Every line in the data below that includes "dimensions" belongs in the answer, copied as it stands.

**** EXERCISE DATA

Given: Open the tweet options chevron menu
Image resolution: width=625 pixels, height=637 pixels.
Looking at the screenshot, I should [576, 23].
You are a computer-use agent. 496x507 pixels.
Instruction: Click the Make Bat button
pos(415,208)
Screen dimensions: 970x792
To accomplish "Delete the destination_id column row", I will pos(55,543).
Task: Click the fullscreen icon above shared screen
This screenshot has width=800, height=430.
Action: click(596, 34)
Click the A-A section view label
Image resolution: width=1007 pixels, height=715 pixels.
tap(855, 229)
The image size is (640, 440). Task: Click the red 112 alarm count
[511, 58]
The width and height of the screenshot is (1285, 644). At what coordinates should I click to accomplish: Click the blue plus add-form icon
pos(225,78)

********
**** EXERCISE DATA

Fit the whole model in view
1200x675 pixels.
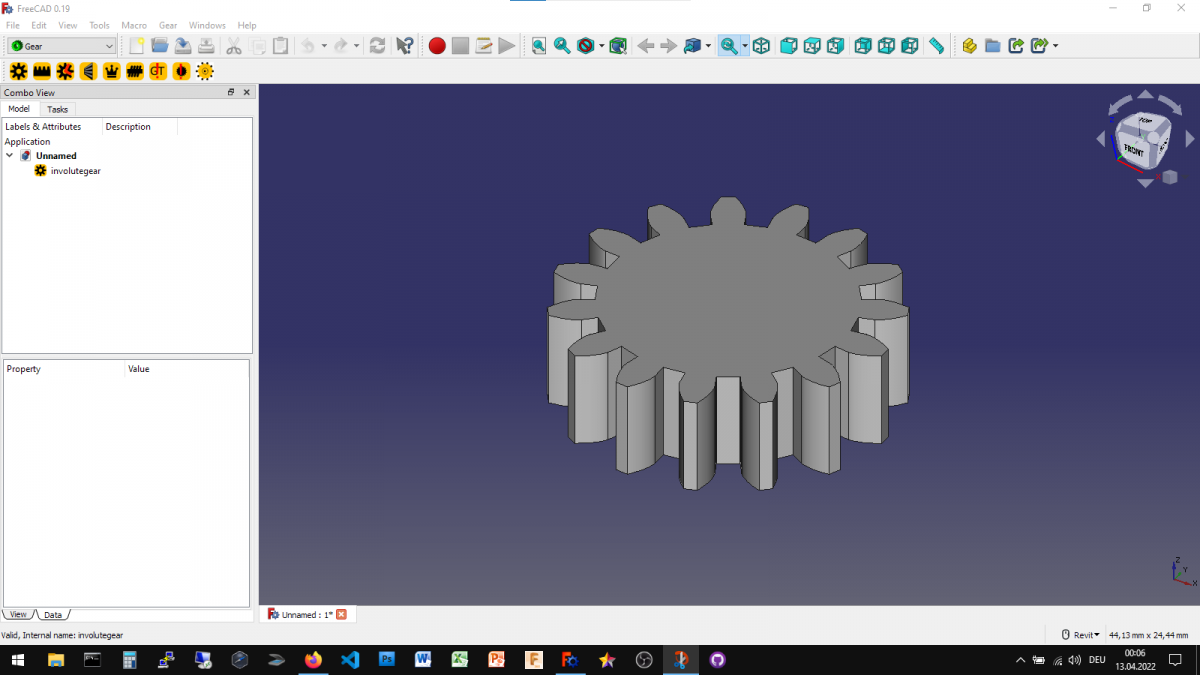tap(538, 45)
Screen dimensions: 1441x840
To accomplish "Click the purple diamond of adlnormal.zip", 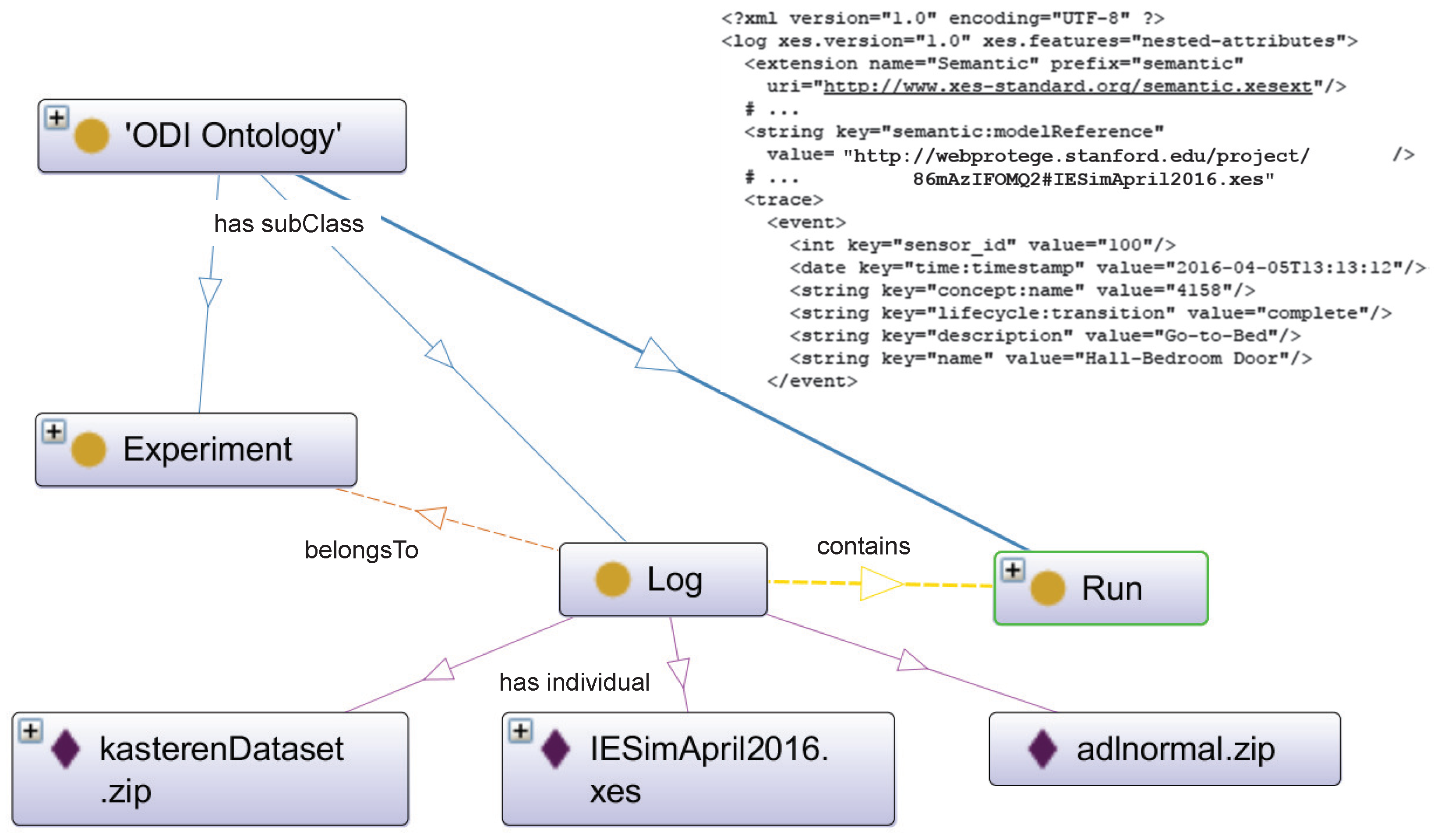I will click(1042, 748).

********

EXERCISE SOLUTION —
Screen dimensions: 970x792
Screen dimensions: 1441x840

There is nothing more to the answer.